- REQUIREMENT -
Write out the records in full and without alteration, setting aside their pictures.

- MATERIAL TO PROCESS -
────────────────
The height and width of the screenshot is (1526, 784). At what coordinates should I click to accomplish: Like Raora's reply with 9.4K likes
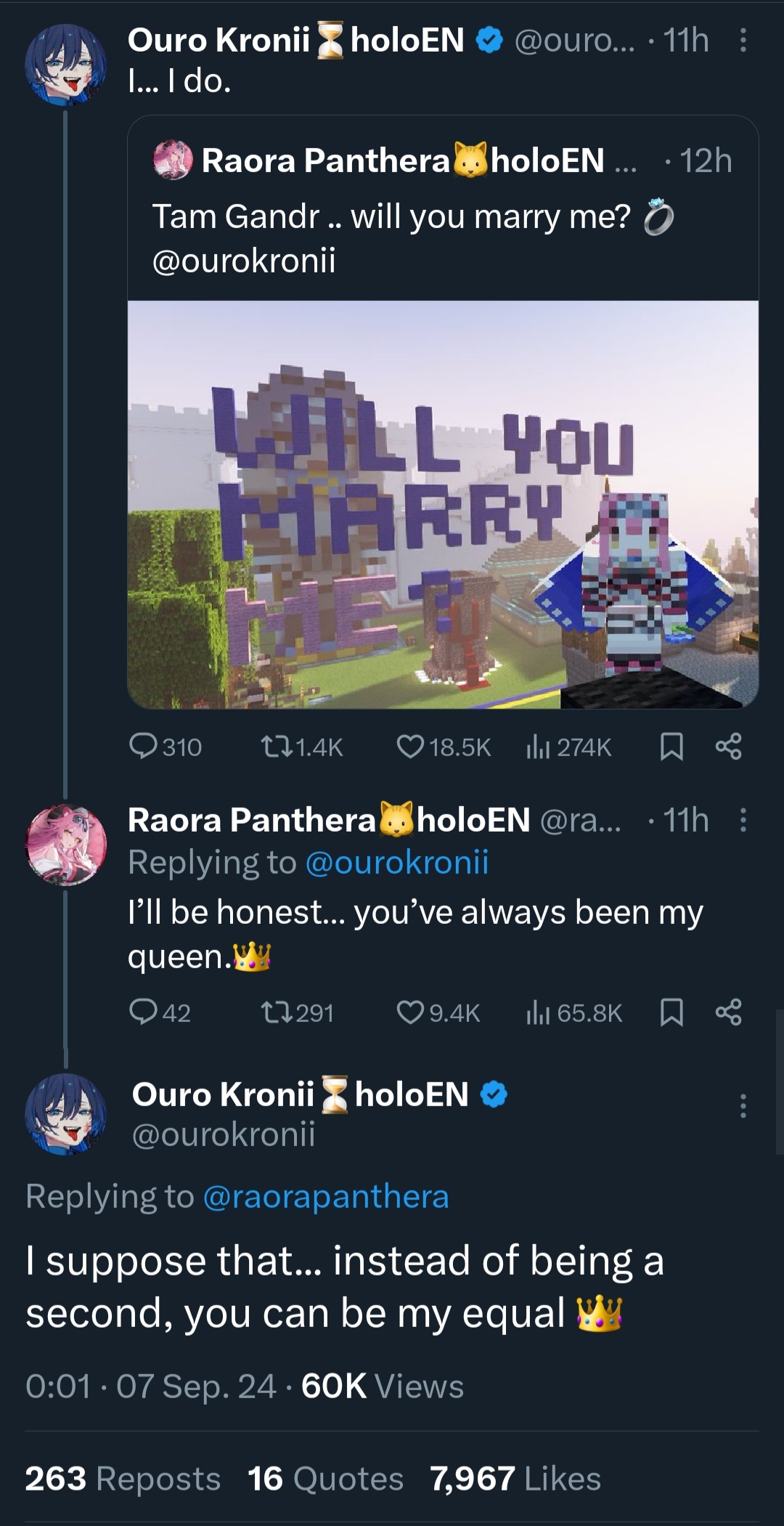point(438,1012)
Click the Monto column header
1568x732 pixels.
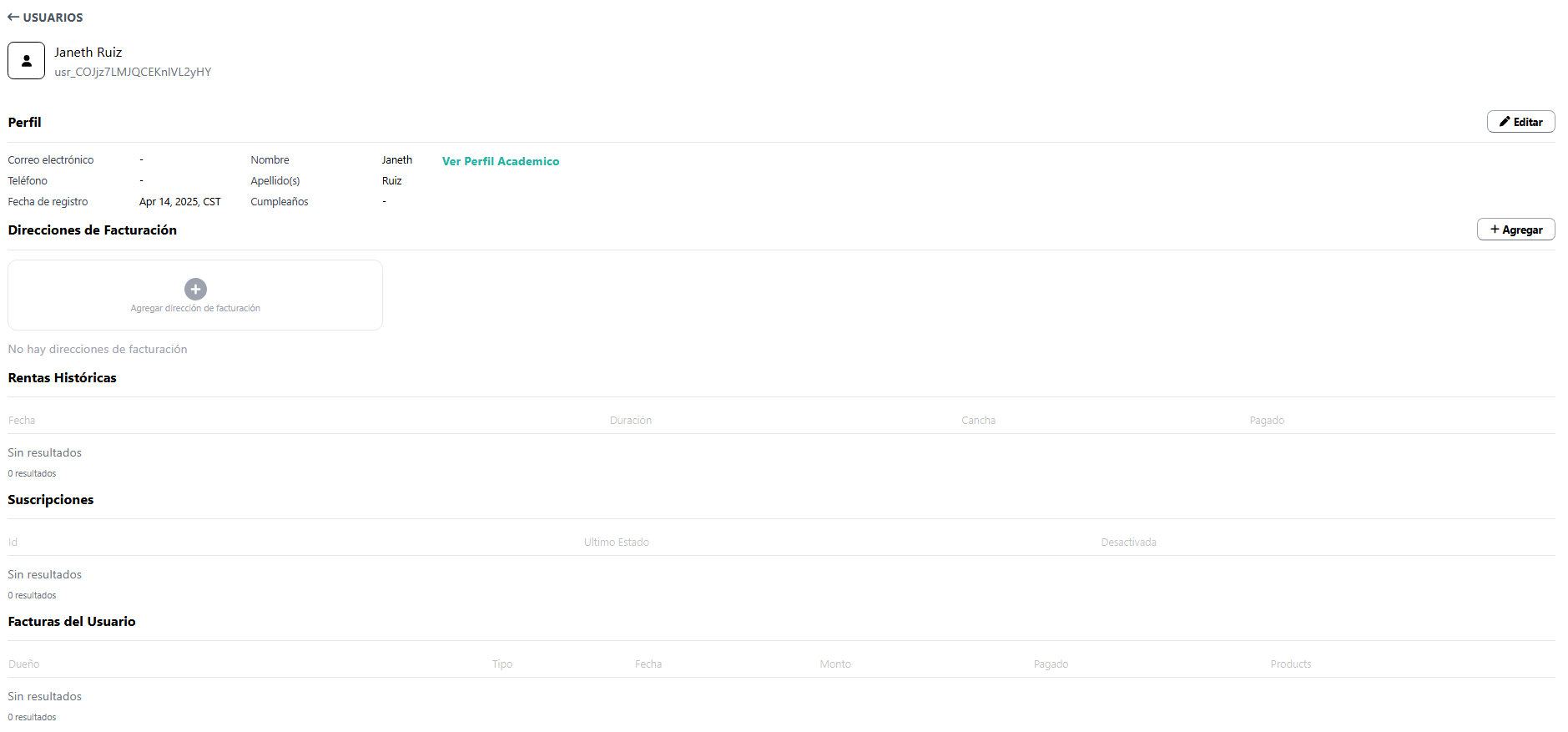point(834,664)
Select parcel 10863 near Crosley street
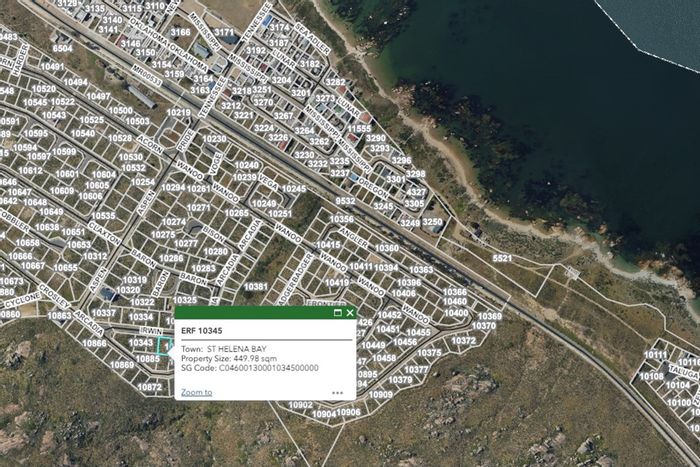Screen dimensions: 700x467 point(59,316)
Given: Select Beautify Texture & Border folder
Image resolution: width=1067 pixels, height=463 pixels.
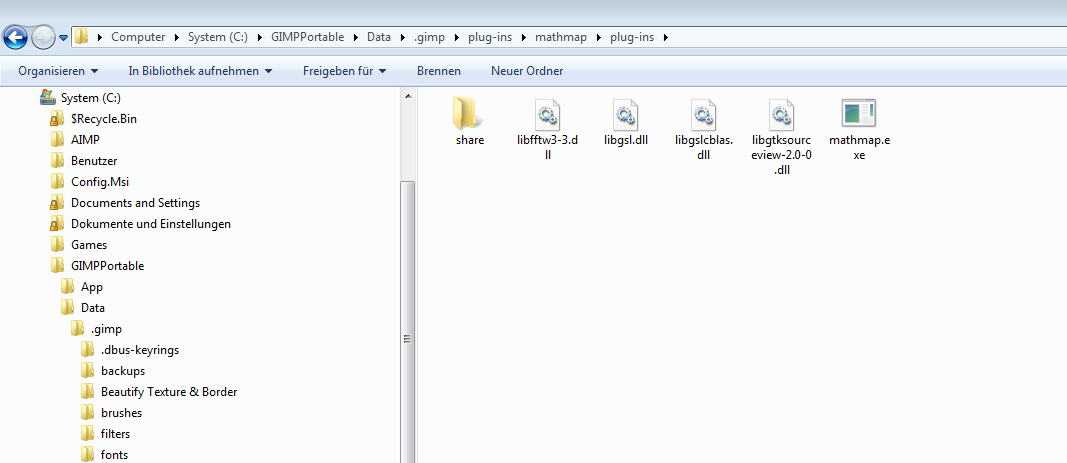Looking at the screenshot, I should point(168,392).
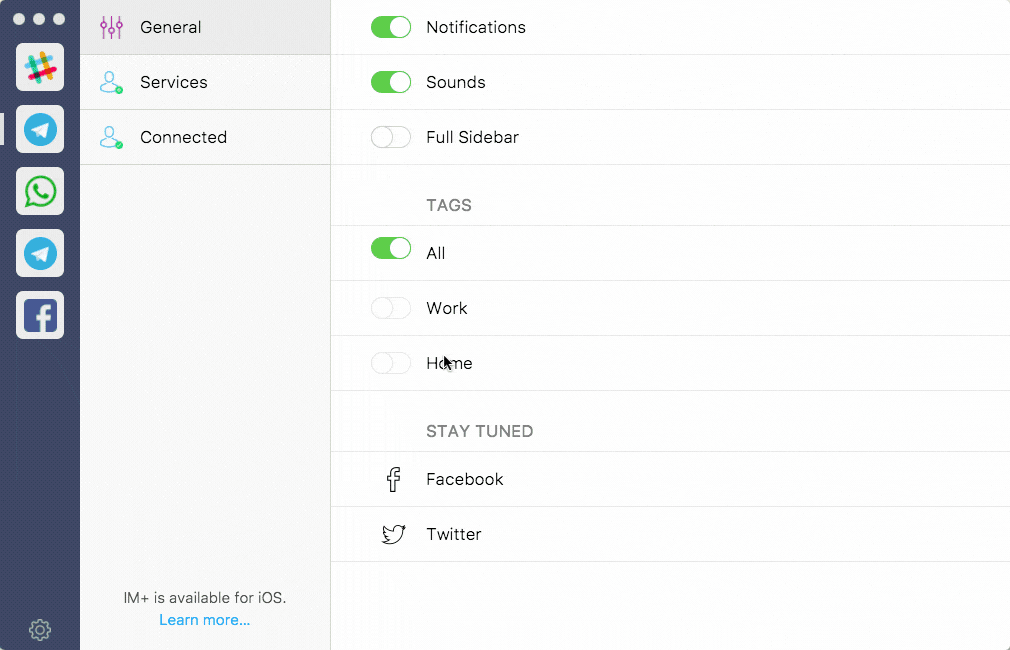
────────────────
- REPLY -
The height and width of the screenshot is (1526, 784). At what coordinates should I click to accomplish: Like Raora's reply with 9.4K likes
point(438,1012)
Click the Monto column header
1568x732 pixels.
point(834,664)
Select parcel 10863 near Crosley street
Screen dimensions: 700x467 point(59,316)
Given: Select Beautify Texture & Border folder
Image resolution: width=1067 pixels, height=463 pixels.
Looking at the screenshot, I should point(168,392).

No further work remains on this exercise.